Reforma tributária mantém Simples Nacional e permite escolha sobre IBS e CBS

Empresas do Simples Nacional poderão continuar no regime simplificado com a entrada em vigor da reforma tributária e não serão obrigadas a adotar um modelo diferente para vender a outras empresas. A legislação permite que os pequenos negócios escolham como será feito o recolhimento do Imposto sobre Bens e Serviços (IBS) e da Contribuição sobre Bens e Serviços (CBS), afastando informações de que haverá migração obrigatória para um regime híbrido.

No modelo tradicional, o IBS e a CBS permanecerão dentro da guia única paga pelas empresas do Simples Nacional. A alternativa será recolher esses dois tributos separadamente, pelas regras do regime regular, enquanto os demais impostos continuam sendo pagos pelo Simples.

Essa segunda possibilidade ficou conhecida como “Simples Híbrido”. Ela poderá ser adotada principalmente por empresas que negociam com outras empresas e que avaliem ser vantajoso permitir maior aproveitamento de créditos tributários ao longo da cadeia.

A existência dessa opção gerou dúvidas entre empresários sobre uma possível obrigação de mudança de regime nas operações entre empresas. A escolha, porém, continuará sendo do contribuinte. Uma empresa poderá permanecer integralmente no Simples Nacional mesmo mantendo clientes empresariais.

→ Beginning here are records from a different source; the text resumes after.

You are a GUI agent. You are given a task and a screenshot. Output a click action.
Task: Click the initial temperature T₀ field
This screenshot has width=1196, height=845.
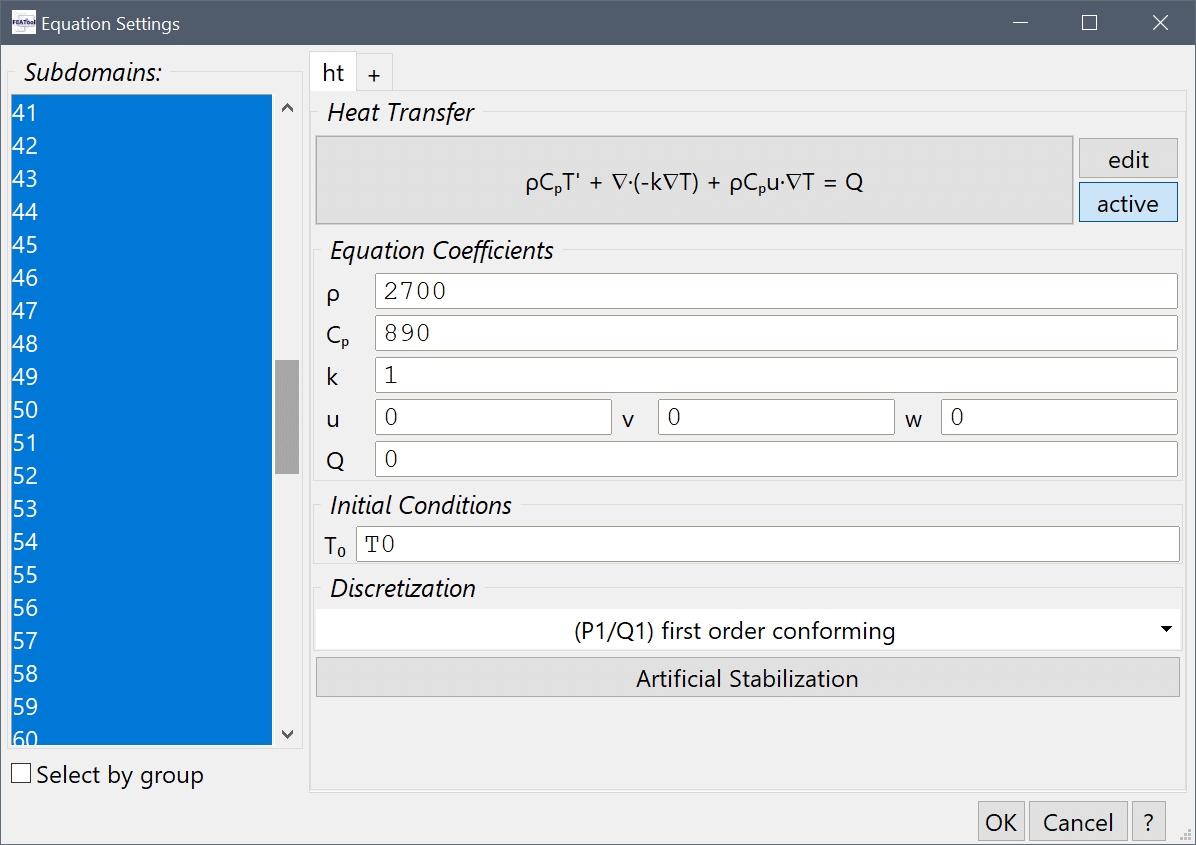(767, 545)
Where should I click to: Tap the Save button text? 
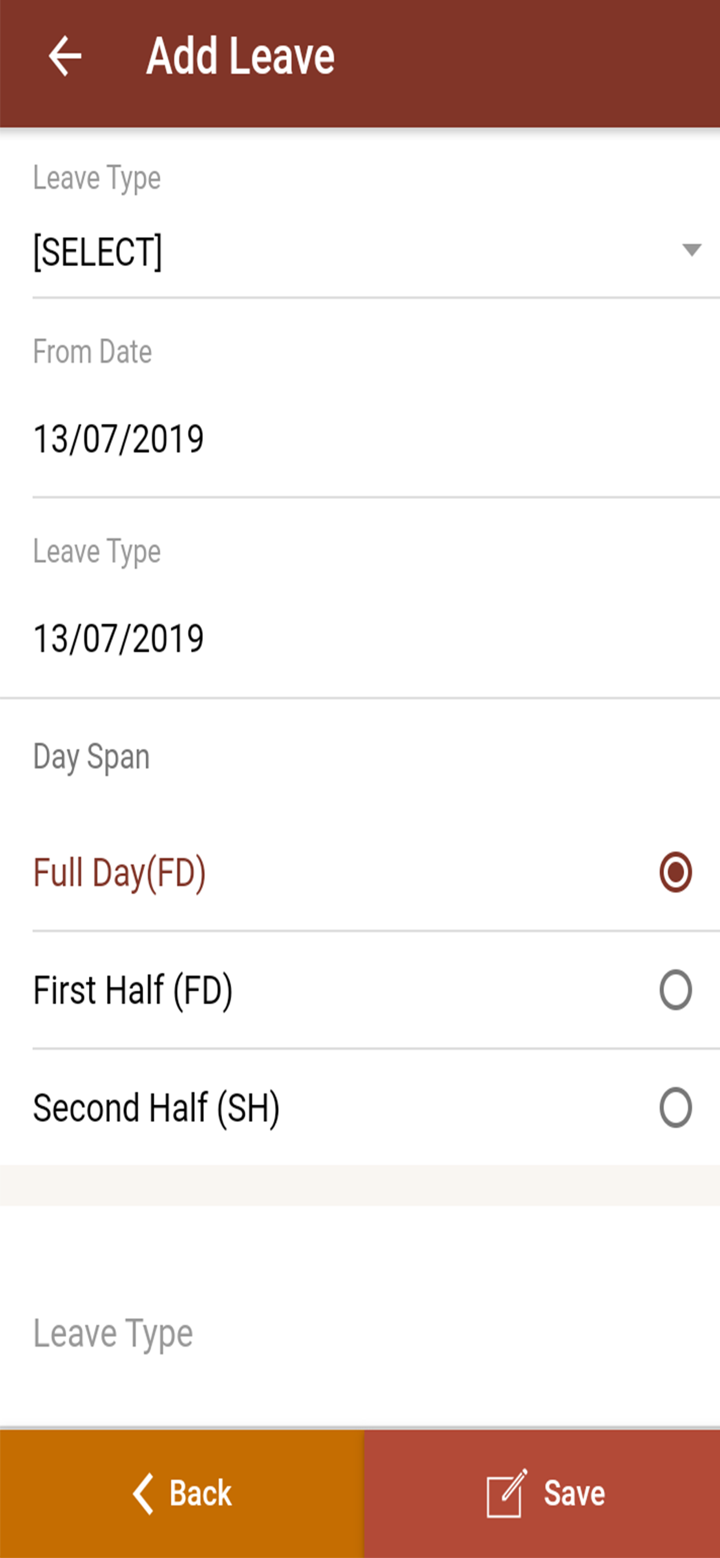(574, 1493)
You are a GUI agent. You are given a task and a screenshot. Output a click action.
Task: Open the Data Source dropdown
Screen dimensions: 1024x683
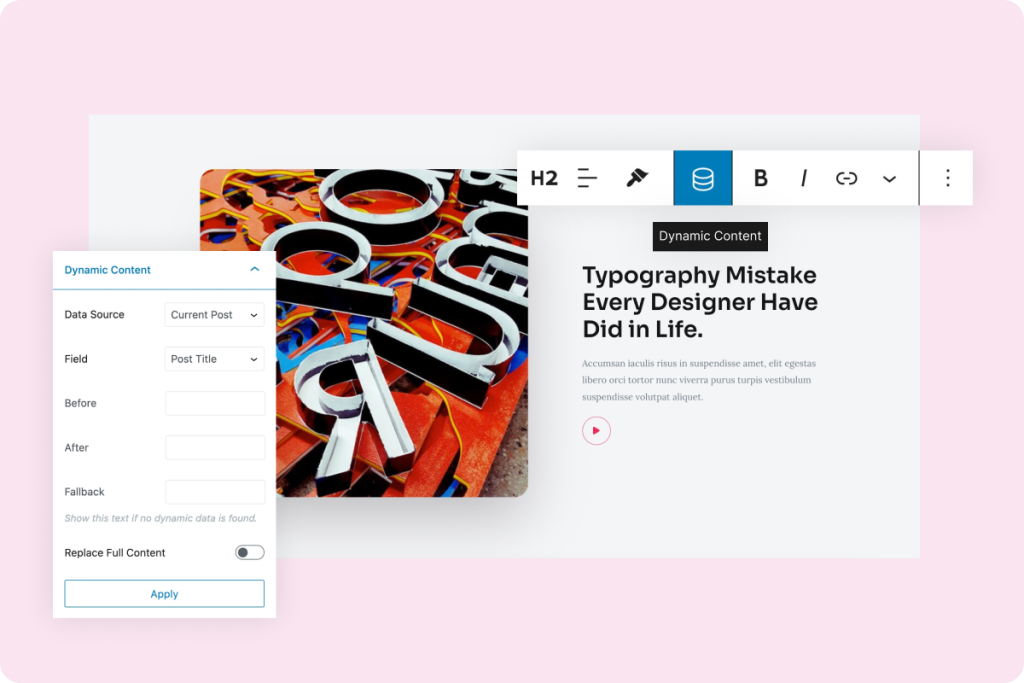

A decisão deverá levar em conta a realidade de cada negócio. Entre os fatores que podem pesar estão o perfil dos clientes, o volume de compras e despesas que geram créditos, os custos da atividade e os efeitos da tributação sobre o preço final dos produtos ou serviços.

O calendário da reforma prevê períodos específicos para que as empresas façam essa escolha. Para o primeiro semestre de 2027, a opção pelo recolhimento regular do IBS e da CBS poderá ser realizada em setembro de 2026. Quem não aderir permanecerá com os dois tributos dentro do Simples Nacional.

Outra oportunidade de mudança deverá ocorrer em março de 2027, com efeitos para o segundo semestre daquele ano. A sistemática permite que o empresário reavalie o modelo conforme os impactos da reforma sobre a operação da empresa.

A permanência no Simples Nacional continuará automática para empresas que já estejam regularmente enquadradas. As alterações relacionadas ao calendário tratam principalmente da forma de recolhimento dos novos tributos e das situações previstas para ingresso ou mudança de opção.

Com a reforma, a tributação sobre o consumo passará por uma transição para o modelo de IVA Dual. A CBS será de competência federal, enquanto o IBS reunirá tributos atualmente administrados por estados e municípios.

Para os pequenos negócios, a definição entre manter IBS e CBS dentro da guia única ou recolher os tributos pelo regime regular exigirá análise individual. A alternativa mais vantajosa poderá mudar conforme o setor, a cadeia de fornecedores, o tipo de cliente e a capacidade de geração de créditos tributários.